A Boulevard of Dreams and Things

Rue de Rivoli Archway Paris © Lavender's Blue Stuart Blakley

“We met at the little bar across the place from Dior’s called the Fontaine-de-something and had one – two – three Champagne cocktails on my expense account. Then we had lunch.” Shamrocks and Unicorns, Lord Kilbracken

Rue de Rivoli Railings Paris © Lavender's Blue Stuart Blakley

“The Rue de Rivoli is very straight and unaltered from end to end: three simple storeys above an arcade,” according to Nairn’s Paris. “But it feels quite different from the autocratic straightness of the 18th century.

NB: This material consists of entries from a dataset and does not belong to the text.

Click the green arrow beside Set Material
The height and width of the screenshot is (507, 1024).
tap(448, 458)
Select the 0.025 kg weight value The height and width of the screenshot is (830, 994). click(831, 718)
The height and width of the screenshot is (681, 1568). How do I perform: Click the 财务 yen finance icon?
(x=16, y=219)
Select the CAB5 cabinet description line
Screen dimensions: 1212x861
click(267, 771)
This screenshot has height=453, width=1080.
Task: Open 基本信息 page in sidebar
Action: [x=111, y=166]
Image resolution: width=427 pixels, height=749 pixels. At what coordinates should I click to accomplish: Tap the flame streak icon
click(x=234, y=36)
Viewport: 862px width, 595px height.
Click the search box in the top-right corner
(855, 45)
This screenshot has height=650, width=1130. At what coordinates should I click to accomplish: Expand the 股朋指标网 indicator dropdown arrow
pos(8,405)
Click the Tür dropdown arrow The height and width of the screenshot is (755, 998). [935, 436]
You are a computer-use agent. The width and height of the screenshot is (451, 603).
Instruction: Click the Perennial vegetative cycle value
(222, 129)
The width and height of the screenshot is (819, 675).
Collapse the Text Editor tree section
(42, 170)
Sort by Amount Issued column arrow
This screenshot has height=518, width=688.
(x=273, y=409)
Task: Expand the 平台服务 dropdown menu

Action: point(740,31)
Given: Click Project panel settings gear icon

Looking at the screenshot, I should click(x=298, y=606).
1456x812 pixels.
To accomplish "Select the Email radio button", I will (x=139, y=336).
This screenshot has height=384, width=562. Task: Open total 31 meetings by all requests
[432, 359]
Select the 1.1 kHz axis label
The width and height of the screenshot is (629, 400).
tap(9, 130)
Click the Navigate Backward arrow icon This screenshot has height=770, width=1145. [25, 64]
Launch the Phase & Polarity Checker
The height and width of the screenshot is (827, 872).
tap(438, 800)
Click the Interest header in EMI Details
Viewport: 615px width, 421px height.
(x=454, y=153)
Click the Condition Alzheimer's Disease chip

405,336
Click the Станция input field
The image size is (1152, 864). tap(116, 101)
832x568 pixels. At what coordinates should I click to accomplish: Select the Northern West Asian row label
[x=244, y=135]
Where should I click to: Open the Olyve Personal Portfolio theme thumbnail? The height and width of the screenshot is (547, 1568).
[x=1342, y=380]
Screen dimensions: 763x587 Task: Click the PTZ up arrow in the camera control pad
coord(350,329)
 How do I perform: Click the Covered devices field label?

That was for show; this, basically, is for convenience, and there is a fine, underplayed urbanity in the way Percier and Fontaine consistently refused to hot up what is in fact a very long elevation. Impersonal but not inhuman; the mile long covered street never gets on top of you, and life can take what shape it likes inside the framework.” Life takes on a luxurious shape inside No.228 Rue de Rivoli: Le Meurice, an urban Versailles.

Rue de Rivoli Decorations Paris © Lavender's Blue Stuart Blakley

Rue de Rivoli Hotel Meurice Mansard Paris © Lavender's Blue Stuart Blakley

Rue de Rivoli Paris © Lavender's Blue Stuart Blakley

Rue de Rivoli Cornice Paris © Lavender's Blue Stuart Blakley

Rue de Rivoli Lamps Paris © Lavender's Blue Stuart Blakley

Rue de Rivoli Sky Paris © Lavender's Blue Stuart Blakley

Rue de Rivoli Hotel Meurice Window Paris © Lavender's Blue Stuart Blakley

Rue de Rivoli Le Meurice Hall Paris © Lavender's Blue Stuart Blakley

Rue de Rivoli Hotel Meurice Mirrors Paris © Lavender's Blue Stuart Blakley

Rue de Rivoli Hotel Meurice Ceiling Paris © Lavender's Blue Stuart Blakley

Rue de Rivoli Hotel Meurice Chairs Paris © Lavender's Blue Stuart Blakley

Rue de Rivoli Hotel Meurice Cushion Paris © Lavender's Blue Stuart Blakley

“I love Le Meurice!” professes chic Parisienne Maud Rabin over Alain Ducasse Selection Champagne and almonds in Bar 228. Fellow Parisienne Elisabeth Visoanska, forever epitomising chicness too, reckons, “Le Meurice is a Parisian palace injected with the modernity of Philippe Starck. It’s a clash of two worlds. Yesterday there was a giant ice sculpture in the middle of Bar 228!” Bookending Paris in spring, it’s our second midwinter visit in a row to the five star plus hotel; likewise, we graced Hôtel Meurice in Calais with our presence over the last two midsummers (Calaisfornians know how to street party!). Living joyfully and fearlessly, forever in search of beauty and the unbeknownst, we’re alive to every sensation and experience. Paris just keeps on sizzling.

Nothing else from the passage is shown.